What you have to do »
Please reproduce the data from the line with "Add Bâle-Ville via its plus icon" to the line with "Edit the Yatish workspace with pencil icon", both included, and multiply every coordinate in the answers by 0.3, rounding to whole numbers with halves rounded up. Give back only those lines, requests included, and leave out the pictures.

Material for this task »
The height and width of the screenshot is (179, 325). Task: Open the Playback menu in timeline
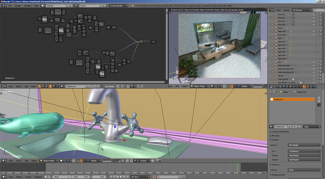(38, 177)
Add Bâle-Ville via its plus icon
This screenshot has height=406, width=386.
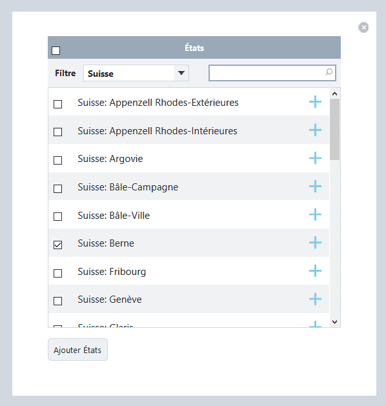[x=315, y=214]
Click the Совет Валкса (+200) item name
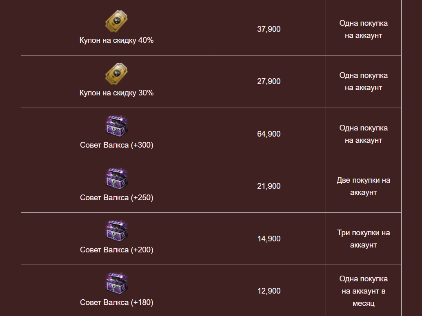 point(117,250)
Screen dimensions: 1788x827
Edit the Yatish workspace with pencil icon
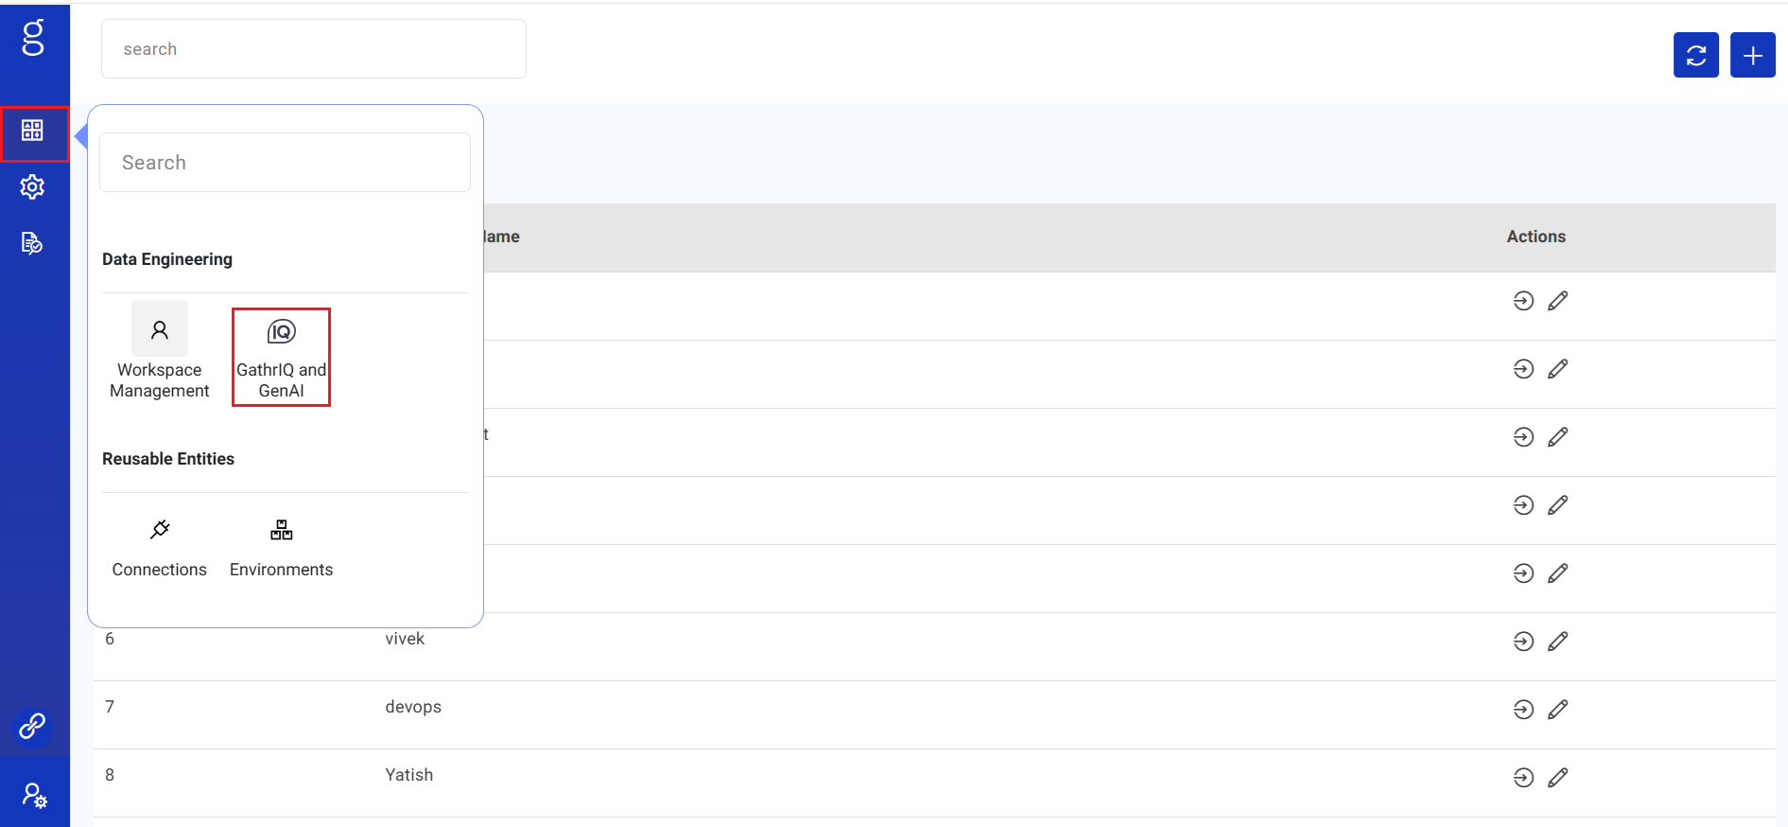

...

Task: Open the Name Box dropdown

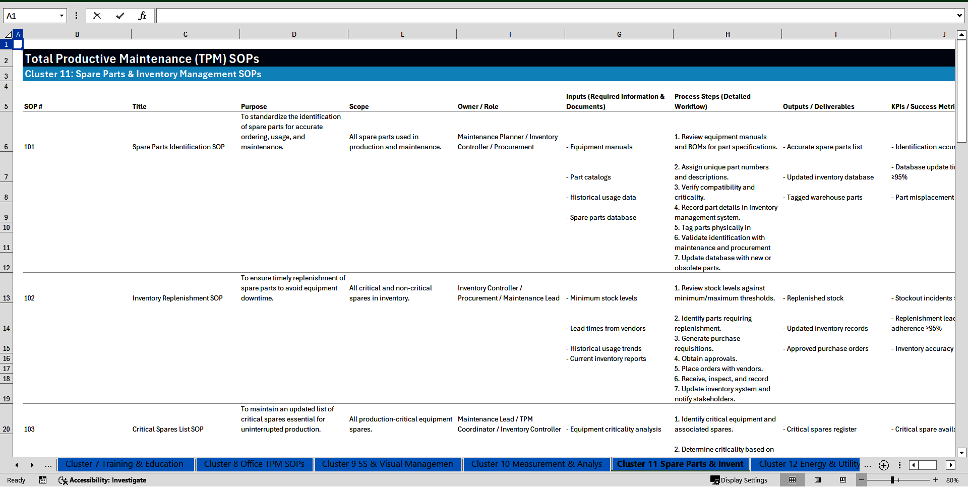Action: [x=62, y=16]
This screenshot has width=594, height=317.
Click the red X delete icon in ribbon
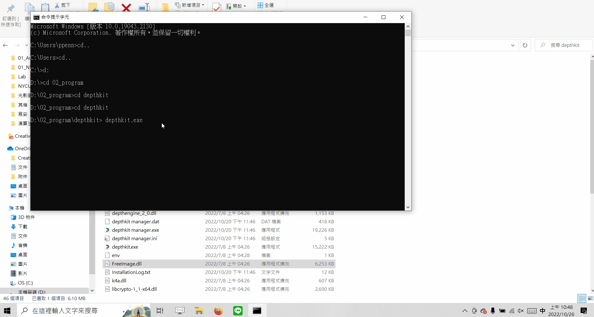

---

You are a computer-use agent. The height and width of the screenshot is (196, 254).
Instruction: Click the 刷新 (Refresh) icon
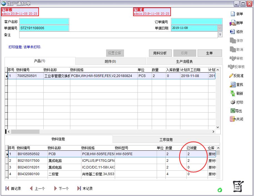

Solution for this problem »
Add Bâle-Ville via its plus icon
This screenshot has height=406, width=386.
[x=95, y=64]
Click the Совет Валкса (+200) item name
 point(35,75)
Screen dimensions: 1788x827
Edit the Yatish workspace with pencil icon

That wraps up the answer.